Der Börsen-TagUSA und China bremsen Philips aus

10.02.2026, 12:39 Uhr

Philips hat seine Wachstumserwartungen für das laufende Jahr gebremst. Statt eines Umsatzzuwachses von rund 4,5 Prozent sei nur noch mit drei bis 4,5 Prozent zu rechnen, teilte der niederländische Medizintechnik-Konzern mit. Gründe dafür seien der wachsende Druck durch die US-Zölle und die anhaltende Schwäche in China, wo Philips etwa zehn Prozent des Umsatzes erwirtschaftet. Die operative Umsatzrendite (Ebita-Marge) soll 12,5 bis 13,0 Prozent erreichen.

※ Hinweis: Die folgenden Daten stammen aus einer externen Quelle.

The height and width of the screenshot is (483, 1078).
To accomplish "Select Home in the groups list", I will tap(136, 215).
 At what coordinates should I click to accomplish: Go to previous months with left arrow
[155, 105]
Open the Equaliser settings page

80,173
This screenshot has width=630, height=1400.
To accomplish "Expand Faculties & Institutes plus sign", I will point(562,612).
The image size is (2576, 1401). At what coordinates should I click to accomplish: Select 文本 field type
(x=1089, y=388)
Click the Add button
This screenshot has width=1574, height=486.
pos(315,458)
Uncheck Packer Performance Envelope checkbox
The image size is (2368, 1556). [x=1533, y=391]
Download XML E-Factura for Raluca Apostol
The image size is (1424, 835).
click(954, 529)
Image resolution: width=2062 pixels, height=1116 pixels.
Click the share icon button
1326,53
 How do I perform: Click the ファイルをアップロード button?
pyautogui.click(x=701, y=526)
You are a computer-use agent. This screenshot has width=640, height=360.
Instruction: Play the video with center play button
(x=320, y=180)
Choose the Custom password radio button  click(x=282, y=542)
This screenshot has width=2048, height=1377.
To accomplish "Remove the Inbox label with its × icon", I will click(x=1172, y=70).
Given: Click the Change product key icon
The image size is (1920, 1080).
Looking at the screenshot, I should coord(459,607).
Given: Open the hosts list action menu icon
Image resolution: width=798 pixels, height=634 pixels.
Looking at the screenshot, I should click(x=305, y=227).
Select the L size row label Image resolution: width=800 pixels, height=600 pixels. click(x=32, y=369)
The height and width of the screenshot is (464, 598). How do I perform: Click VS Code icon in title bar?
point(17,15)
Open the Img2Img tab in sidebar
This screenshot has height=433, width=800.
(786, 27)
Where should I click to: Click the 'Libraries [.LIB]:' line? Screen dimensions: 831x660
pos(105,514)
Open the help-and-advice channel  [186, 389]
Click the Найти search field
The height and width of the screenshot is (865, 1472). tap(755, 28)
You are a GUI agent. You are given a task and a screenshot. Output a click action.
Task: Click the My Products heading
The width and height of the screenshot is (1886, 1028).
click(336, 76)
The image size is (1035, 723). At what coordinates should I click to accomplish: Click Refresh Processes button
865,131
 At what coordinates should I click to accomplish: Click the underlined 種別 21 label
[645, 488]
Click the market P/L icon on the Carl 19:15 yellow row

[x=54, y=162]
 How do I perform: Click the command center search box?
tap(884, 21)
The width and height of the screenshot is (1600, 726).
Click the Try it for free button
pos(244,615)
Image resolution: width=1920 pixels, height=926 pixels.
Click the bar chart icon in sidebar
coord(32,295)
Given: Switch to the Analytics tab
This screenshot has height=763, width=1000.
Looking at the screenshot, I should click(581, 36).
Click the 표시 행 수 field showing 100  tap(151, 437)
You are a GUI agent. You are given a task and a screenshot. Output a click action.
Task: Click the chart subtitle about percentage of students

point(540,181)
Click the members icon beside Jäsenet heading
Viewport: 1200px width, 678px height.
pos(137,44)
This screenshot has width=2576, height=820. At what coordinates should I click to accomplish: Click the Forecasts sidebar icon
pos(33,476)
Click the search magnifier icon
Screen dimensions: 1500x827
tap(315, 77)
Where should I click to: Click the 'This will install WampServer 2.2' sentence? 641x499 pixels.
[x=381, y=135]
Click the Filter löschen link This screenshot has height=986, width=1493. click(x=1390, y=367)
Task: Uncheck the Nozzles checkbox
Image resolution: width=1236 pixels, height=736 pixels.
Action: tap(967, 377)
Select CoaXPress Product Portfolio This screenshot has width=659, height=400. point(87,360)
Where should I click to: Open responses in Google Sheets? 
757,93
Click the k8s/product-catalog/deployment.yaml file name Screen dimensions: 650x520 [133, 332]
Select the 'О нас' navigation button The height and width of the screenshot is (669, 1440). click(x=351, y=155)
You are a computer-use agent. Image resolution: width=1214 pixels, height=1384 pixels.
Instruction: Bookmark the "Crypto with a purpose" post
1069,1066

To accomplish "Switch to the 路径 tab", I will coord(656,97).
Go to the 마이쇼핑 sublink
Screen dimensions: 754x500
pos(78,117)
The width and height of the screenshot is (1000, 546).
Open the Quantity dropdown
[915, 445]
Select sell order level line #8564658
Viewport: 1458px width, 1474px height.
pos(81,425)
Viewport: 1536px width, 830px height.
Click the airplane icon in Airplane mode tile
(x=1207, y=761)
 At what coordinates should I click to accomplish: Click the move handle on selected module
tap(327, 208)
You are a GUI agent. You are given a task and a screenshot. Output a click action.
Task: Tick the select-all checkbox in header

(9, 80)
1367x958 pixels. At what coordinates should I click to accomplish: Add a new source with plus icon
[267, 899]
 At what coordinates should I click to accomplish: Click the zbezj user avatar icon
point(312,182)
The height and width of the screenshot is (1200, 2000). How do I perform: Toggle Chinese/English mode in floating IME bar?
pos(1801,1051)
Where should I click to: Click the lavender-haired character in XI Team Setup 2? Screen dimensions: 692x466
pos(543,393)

Vorstandschef Roy Jakobs hatte bereits im Dezember gewarnt, dass die im Frühjahr 2025 eingeführten US-Zölle Philips 2026 fast doppelt so stark belasten dürften wie im vergangenen Jahr, in dem sie den Konzern 150 bis 200 Millionen Euro kosteten. Sie drücken trotz anhaltender Sparprogramme auf die Margen. In China zentralisiert die Regierung den Einkauf in vielen Bereichen des Gesundheitswesens, auch um die Korruption in der Branche einzudämmen.

Im abgelaufenen Jahr steigerte Philips den Umsatz auf vergleichbarer Basis um zwei Prozent auf 17,8 Milliarden Euro. Das bereinigte operative Ergebnis (Ebita) verbesserte sich auf 2,20 bon 2,08 Milliarden Euro 2024, die operative Umsatzrendite stieg auf 12,3 von 11,5 Prozent.